Bach Fritz H
Immunobiology Research Center, Beth Israel Deaconess Medical Center and Harvard Medical School, Boston, Massachusetts 02115, USA.
Wien Klin Wochenschr. 2002;114 Suppl 4:1-3.
Heme oxygenases catalyze the rate-limiting step in heme degradation, resulting in the formation of carbon monoxide, iron and biliverdin that is subsequently reduced to bilirubin by biliverdin reductase. The products of this enzymatic reaction have important biological effects, including antioxidant, anti-inflammatory and cytoprotective functions. Three isoforms of heme oxygenase (HO) have been described: two constitutively expressed isoforms, HO-2 and HO-3, and an inducible isoform, HO-1 that is increased as an adaptive response to several injurious stimuli including heme, hyperoxia, hypoxia, endotoxin and heavy metals. Induction of HO-1 has been implicated in numerous clinically relevant disease states including transplant rejection, hypertension, atherosclerosis, lung injury, endotoxic shock and others. This review will focus on the protective functions of HO-1.

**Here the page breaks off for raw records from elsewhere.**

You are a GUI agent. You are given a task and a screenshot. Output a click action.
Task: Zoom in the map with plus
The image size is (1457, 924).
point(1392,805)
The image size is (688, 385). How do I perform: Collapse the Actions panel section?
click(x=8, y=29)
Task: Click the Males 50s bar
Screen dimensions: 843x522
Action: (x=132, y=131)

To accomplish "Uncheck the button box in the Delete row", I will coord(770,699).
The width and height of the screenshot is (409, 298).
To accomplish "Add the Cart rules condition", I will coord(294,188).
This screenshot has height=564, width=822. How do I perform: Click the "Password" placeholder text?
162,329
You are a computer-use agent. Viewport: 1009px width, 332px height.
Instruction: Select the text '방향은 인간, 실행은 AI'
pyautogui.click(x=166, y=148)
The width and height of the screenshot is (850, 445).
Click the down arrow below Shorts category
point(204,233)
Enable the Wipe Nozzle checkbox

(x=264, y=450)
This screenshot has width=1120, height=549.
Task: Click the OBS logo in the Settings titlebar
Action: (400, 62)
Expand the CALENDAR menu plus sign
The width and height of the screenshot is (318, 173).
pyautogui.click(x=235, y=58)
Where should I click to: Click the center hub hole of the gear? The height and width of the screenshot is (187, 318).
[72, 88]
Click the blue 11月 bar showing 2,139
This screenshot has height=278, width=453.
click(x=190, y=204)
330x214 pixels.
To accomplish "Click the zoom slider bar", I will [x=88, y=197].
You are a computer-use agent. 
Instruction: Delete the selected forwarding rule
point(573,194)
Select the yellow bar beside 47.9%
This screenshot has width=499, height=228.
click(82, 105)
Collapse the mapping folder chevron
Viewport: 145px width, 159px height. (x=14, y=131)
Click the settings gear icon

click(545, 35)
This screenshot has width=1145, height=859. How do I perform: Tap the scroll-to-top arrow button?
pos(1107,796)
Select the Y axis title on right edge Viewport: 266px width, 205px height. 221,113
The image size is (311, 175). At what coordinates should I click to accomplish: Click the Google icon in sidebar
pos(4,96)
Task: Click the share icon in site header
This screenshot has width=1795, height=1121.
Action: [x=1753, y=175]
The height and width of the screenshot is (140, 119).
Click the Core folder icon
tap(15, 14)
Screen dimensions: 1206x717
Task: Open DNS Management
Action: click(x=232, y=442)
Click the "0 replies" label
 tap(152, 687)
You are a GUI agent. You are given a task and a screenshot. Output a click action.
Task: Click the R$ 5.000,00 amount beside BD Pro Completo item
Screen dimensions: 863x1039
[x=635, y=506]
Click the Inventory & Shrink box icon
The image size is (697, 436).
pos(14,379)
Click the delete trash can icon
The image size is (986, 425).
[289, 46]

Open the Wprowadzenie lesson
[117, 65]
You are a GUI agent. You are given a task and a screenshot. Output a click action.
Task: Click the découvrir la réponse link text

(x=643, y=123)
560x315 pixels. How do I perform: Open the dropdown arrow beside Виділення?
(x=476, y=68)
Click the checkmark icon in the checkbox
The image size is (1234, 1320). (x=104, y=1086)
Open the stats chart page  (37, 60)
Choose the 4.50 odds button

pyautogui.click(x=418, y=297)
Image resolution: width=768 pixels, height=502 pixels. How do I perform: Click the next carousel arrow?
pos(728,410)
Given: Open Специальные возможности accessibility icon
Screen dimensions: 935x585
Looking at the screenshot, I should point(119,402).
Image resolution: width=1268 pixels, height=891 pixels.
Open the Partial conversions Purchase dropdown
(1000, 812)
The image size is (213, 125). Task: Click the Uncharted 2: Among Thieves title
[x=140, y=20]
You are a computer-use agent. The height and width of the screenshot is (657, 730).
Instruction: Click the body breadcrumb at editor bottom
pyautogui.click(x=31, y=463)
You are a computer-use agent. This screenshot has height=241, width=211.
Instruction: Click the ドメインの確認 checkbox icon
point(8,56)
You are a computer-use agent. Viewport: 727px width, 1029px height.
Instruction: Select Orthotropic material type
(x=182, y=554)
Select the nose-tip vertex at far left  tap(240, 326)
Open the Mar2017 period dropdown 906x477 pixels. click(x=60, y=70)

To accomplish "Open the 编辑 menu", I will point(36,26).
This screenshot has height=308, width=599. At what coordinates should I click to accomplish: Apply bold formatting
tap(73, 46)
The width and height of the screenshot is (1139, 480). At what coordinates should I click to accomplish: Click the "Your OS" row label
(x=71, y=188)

血红素加氧酶催化血红素降解的限速步骤,生成一氧化碳、铁和胆绿素,随后胆绿素由胆绿素还原酶还原为胆红素。该酶促反应的产物具有重要的生物学效应,包括抗氧化、抗炎和细胞保护功能。已描述了三种血红素加氧酶(HO)同工型:两种组成型表达的同工型HO-2和HO-3,以及一种诱导型同工型HO-1,它作为对包括血红素、高氧、低氧、内毒素和重金属在内的多种损伤性刺激的适应性反应而增加。HO-1的诱导与许多临床相关疾病状态有关,包括移植排斥、高血压、动脉粥样硬化、肺损伤、内毒素休克等。本综述将聚焦于HO-1的保护功能。